What is the Great Repeal Bill? How Britain will take back laws from EU

THERESA May has signalled the start of Brexit by announcing that the Great Repeal Bill will take back laws from the EU.

Theresa May and Priti Patel Getty Reuters
Prime Minister Theresa May and International Development Secretary Priti Patel reveal Brexit plans

What is the Great Repeal Bill? 

Mrs May has announced that the Government is working on a new Act of Parliament, known as the Great Repeal Bill. 
This bill will overturn the 1972 European Communities Act that established the supremacy of EU law over Britain’s own legislation. 

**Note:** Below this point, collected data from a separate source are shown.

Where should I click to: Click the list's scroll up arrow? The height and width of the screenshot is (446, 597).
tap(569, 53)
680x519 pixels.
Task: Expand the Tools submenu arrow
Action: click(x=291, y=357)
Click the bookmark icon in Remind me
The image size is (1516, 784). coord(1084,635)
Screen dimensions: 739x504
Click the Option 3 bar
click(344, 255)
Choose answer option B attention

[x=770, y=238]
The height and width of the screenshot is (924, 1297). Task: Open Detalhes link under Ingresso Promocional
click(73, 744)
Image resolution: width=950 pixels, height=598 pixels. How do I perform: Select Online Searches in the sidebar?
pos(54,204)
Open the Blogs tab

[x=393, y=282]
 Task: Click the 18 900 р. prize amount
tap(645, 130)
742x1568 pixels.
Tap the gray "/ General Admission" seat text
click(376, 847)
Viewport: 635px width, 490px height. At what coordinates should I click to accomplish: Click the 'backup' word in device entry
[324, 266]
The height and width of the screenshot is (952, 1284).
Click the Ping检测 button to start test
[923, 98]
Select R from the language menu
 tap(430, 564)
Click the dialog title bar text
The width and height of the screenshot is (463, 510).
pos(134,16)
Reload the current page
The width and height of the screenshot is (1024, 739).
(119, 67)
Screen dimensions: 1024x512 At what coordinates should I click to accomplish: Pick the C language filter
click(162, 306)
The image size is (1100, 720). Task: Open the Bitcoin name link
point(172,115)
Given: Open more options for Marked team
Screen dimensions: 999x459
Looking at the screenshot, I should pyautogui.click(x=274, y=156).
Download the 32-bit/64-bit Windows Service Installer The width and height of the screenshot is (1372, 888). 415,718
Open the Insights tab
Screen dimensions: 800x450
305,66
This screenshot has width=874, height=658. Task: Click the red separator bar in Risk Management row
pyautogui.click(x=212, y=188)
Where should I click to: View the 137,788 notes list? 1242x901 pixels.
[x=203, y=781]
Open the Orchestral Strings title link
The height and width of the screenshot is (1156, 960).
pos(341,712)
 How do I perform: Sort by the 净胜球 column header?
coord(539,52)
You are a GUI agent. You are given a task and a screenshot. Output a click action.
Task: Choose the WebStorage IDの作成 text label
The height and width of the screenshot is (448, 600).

The Prime Minister is set to include the bill in the next Queen’s Speech but it will not take effect until Britain actually leaves the EU. 
On the day of Brexit, EU laws will be enshrined in British law but the British Government can then change, amend or get rid of unwanted laws.
Over coming decades, MPs are going to go through the laws one by one and decide which ones they want to unpick or bin. 
The Great Repeal Bill will also end the jurisdiction of the European Court of Justice in the UK on that day Brexit happens. 

Why is the Great Repeal Bill so important? 

Brexit campaigner and International Development Secretary Priti Patel said the 1972 Act had “basically meant that our laws and regulations were determined by the European Union”.
“We are going to repeal the legislation - the European Communities Act - which of course took us into the membership of the European Union,” she told Sky News.
“We will keep the laws that currently exist and start working across every single Government department.. to see where we need to make the changes on outdated regulations and things that simply do not work in our national interest."
She added: “We are going to give Parliament its sovereignty back.
"We are going to be making sure we are in control of British laws in a way that we simply have not been due to our membership of the European Union.” 
Priti Patel speaks about the importance of the billGetty
Priti Patel speaks about the importance of the bill on TV

What happens next?

Ms Patel noted that the Department for Exiting the European Union was already starting to look at EU laws brought in over the past 44 years. 
The new bill will next be debated and voted on by the House of Commons and the House of Lords. There is a risk that the bill could be blocked by pro-EU MPs. 
Another leading Brexiteer and Tory MP Iain Duncan Smith said that the Great Repeal Bill will go through Parliament at the same time as EU exit talks happen. 
Mr Duncan Smith said: “We will run this in parallel. At the moment, at the day as and when we leave that becomes law."
Mrs May has now signalled that Article 50 will be triggered by the end of March 2017 - starting the timer on two years of exit talks with the EU. 
In principle, Britain will leave the EU and the Great Repeal Bill will enter into force by the end of March 2019.